RAS is the most frequently mutated oncoprotein for cancer driving. Understanding of RAS biology and discovery of druggable lynchpins in RAS pathway is a prerequisite for targeted therapy of RAS-mutant cancers. The recent identification of KRAS inhibitor breaks the "undruggable" curse on RAS and has changed the therapy paradigm of KRAS-mutant cancers. However, KRAS mutations, let alone KRAS mutation, account for only part of RAS-mutated cancers. Targeted therapies for cancers harboring other RAS mutations remain the urgent need. In this study we explored the pivotal regulatory molecules that allow for broad inhibition of RAS mutants. By comparing the expression levels of nucleotide pyrophosphatase (NPPS) in a panel of cell lines and the functional consequence of increased NPPS expression in RAS-mutant cells, we demonstrated that cancer cells with various kinds of RAS mutations depended on NPPS for growth and survival, and that this dependence conferred a vulnerability of RAS-mutant cancer to treatment of NPPS inhibition.
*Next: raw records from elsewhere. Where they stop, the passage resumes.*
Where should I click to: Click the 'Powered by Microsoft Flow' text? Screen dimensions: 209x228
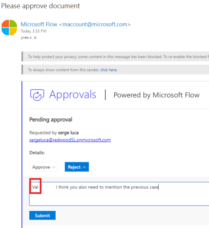[x=157, y=95]
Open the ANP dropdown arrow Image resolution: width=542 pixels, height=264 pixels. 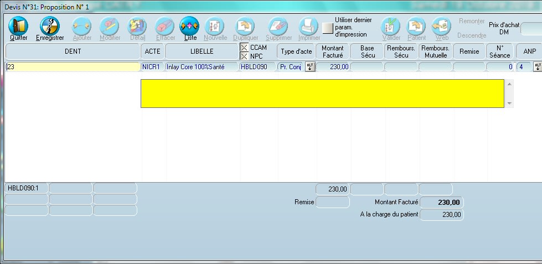[536, 66]
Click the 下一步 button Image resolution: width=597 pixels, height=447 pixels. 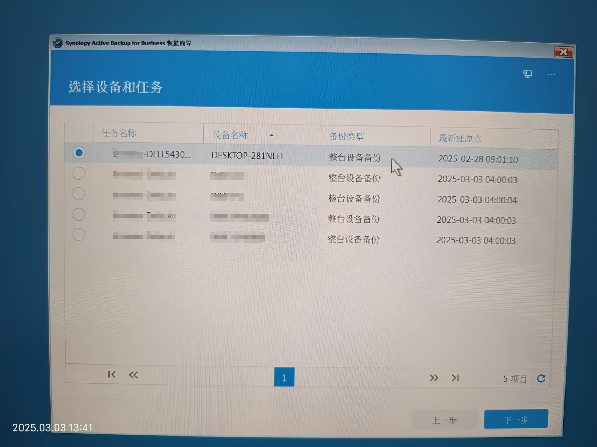pos(516,419)
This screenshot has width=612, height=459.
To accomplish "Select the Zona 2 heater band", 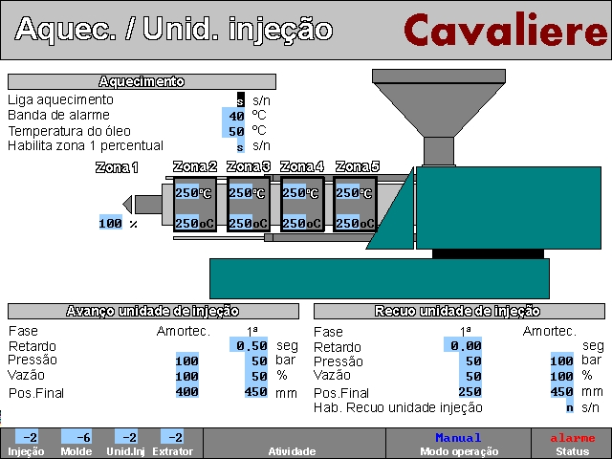I will (195, 207).
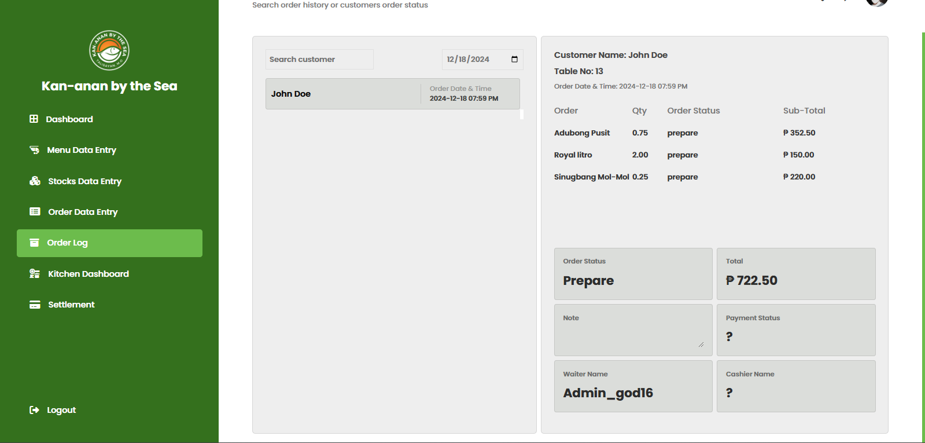Open the Kitchen Dashboard menu item

[89, 274]
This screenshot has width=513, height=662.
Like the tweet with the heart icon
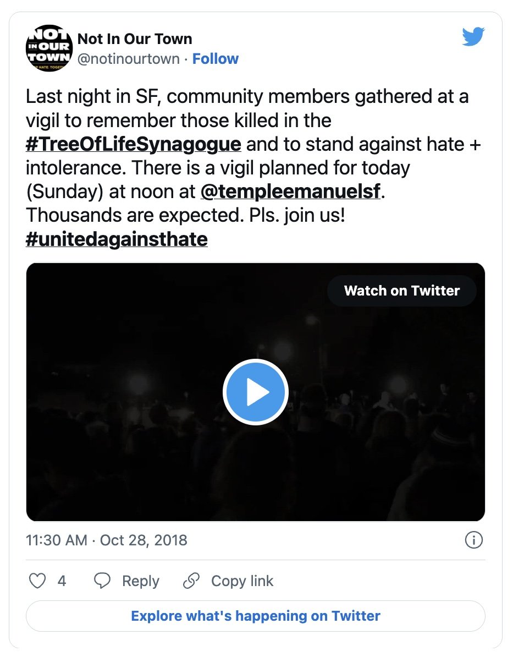(37, 581)
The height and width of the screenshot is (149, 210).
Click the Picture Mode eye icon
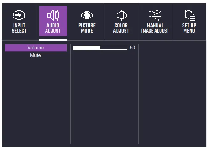(x=87, y=15)
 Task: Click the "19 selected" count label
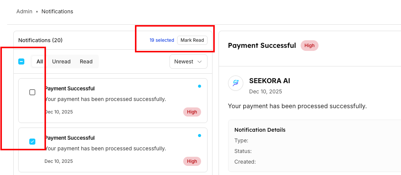pyautogui.click(x=162, y=40)
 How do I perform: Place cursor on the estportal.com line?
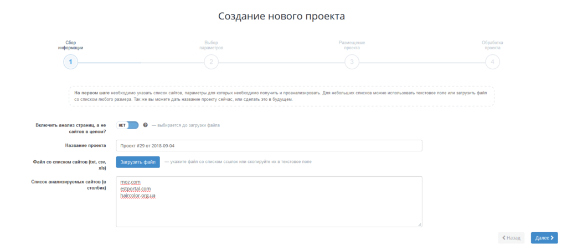point(135,189)
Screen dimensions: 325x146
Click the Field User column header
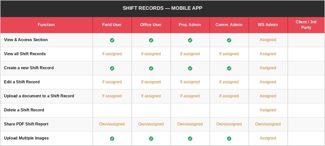[112, 25]
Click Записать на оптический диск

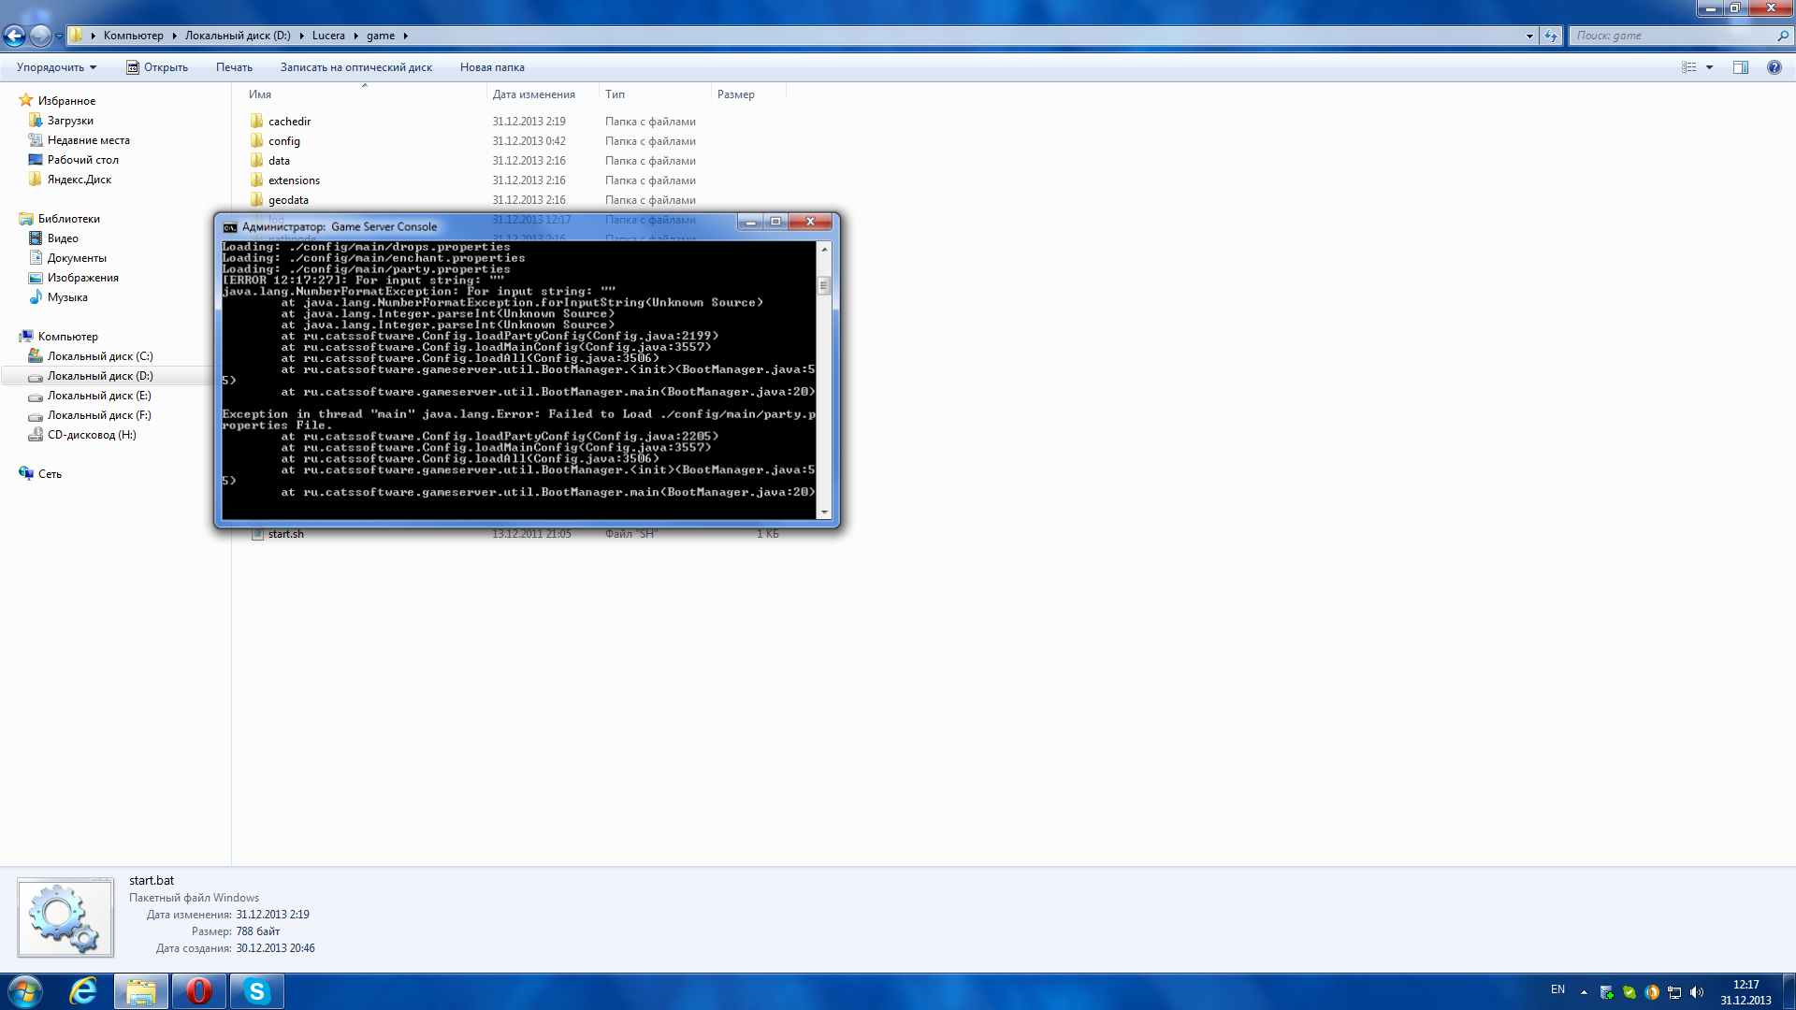click(x=355, y=67)
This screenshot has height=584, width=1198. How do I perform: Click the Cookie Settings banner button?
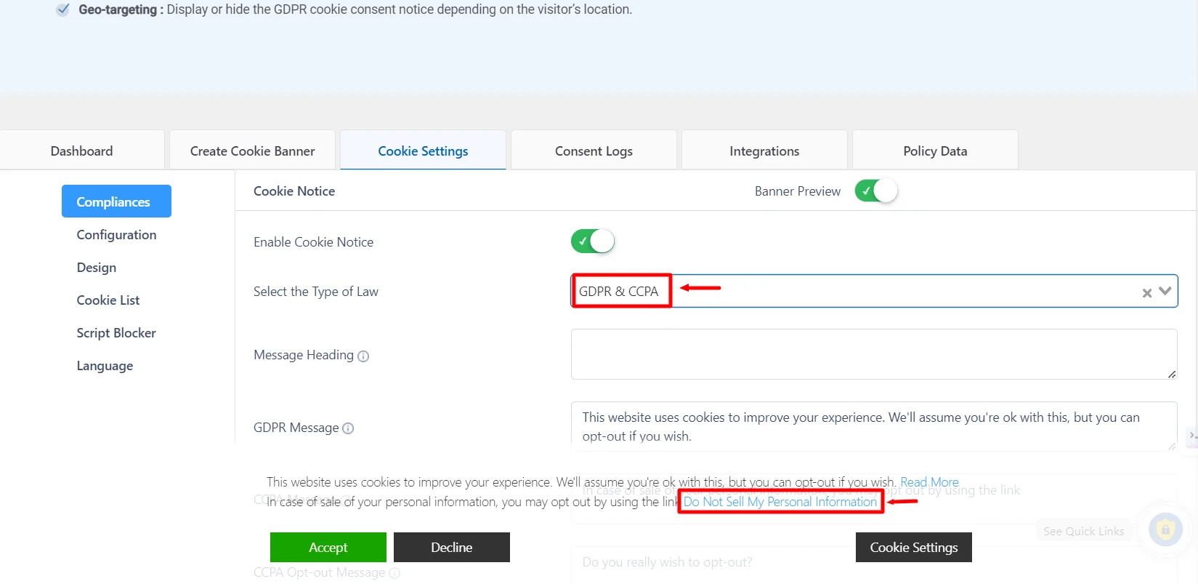tap(913, 547)
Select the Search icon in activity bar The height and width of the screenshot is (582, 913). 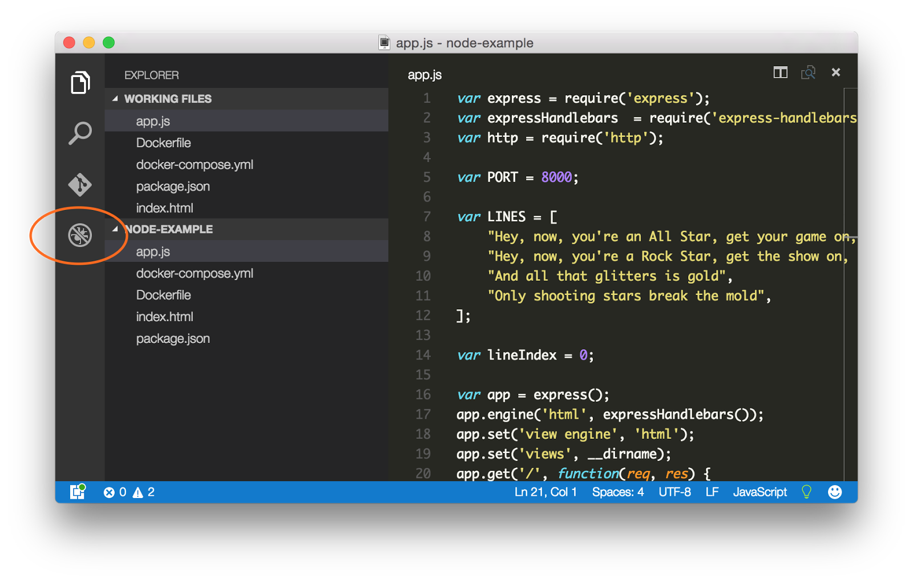pos(80,133)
RAS-mutant cells, compared with RAS-wildtype cells, bored and required an upregulation of NPPS. Transcriptomics and metabolomics analyses revealed a NPPS-dependent hyperglycolysis in RAS-mutant cells. We demonstrated that NPPS promoted glucose-derived glycolytic intermediates in RAS-mutant cells by enhancing its interaction with hexokinase 1 (HK1), the enzyme catalyzing the first committed step of glycolysis. Pharmacological inhibition of NPPS-HK1 axis using NPPS inhibitor Enpp-1-IN-1 or HK1 inhibitor 2-deoxyglucose (2-DG), or genetic interfere with NPPS suppressed RAS-mutant cancers in vitro and in vivo. In conclusion, this study reveals an unrecognized mechanism and druggable lynchpin for modulation of pan-mutant-RAS pathway, proposing a new potential therapeutic approach for treating RAS-mutant cancers.
RAS是癌症驱动中最常发生突变的癌蛋白。了解RAS生物学并发现RAS途径中可成药的关键节点是RAS突变癌症靶向治疗的先决条件。最近KRAS抑制剂的发现打破了RAS的“不可成药”魔咒,并改变了KRAS突变癌症的治疗模式。然而,KRAS突变(更不用说KRAS突变了)仅占RAS突变癌症的一部分。针对其他RAS突变癌症的靶向治疗仍然迫切需要。在本研究中,我们探索了能够广泛抑制RAS突变体的关键调节分子。通过比较一组细胞系中核苷酸焦磷酸酶(NPPS)的表达水平以及RAS突变细胞中NPPS表达增加的功能后果,我们证明了具有各种RAS突变的癌细胞依赖NPPS进行生长和存活,并且这种依赖性赋予了RAS突变癌症对NPPS抑制治疗的易感性。与RAS野生型细胞相比,RAS突变细胞钻孔并需要上调NPPS。转录组学和代谢组学分析揭示了RAS突变细胞中NPPS依赖性的糖酵解增强。我们证明NPPS通过增强其与己糖激酶1(HK1)的相互作用来促进RAS突变细胞中葡萄糖衍生的糖酵解中间体,HK1是催化糖酵解第一步的酶。使用NPPS抑制剂Enpp-1-IN-1或HK1抑制剂2-脱氧葡萄糖(2-DG)对NPPS-HK1轴进行药理学抑制,或对NPPS进行基因干扰,在体外和体内均抑制了RAS突变癌症。总之,本研究揭示了一种未被认识的调节泛突变-RAS途径的机制和可成药的关键节点,提出了一种治疗RAS突变癌症的新的潜在治疗方法。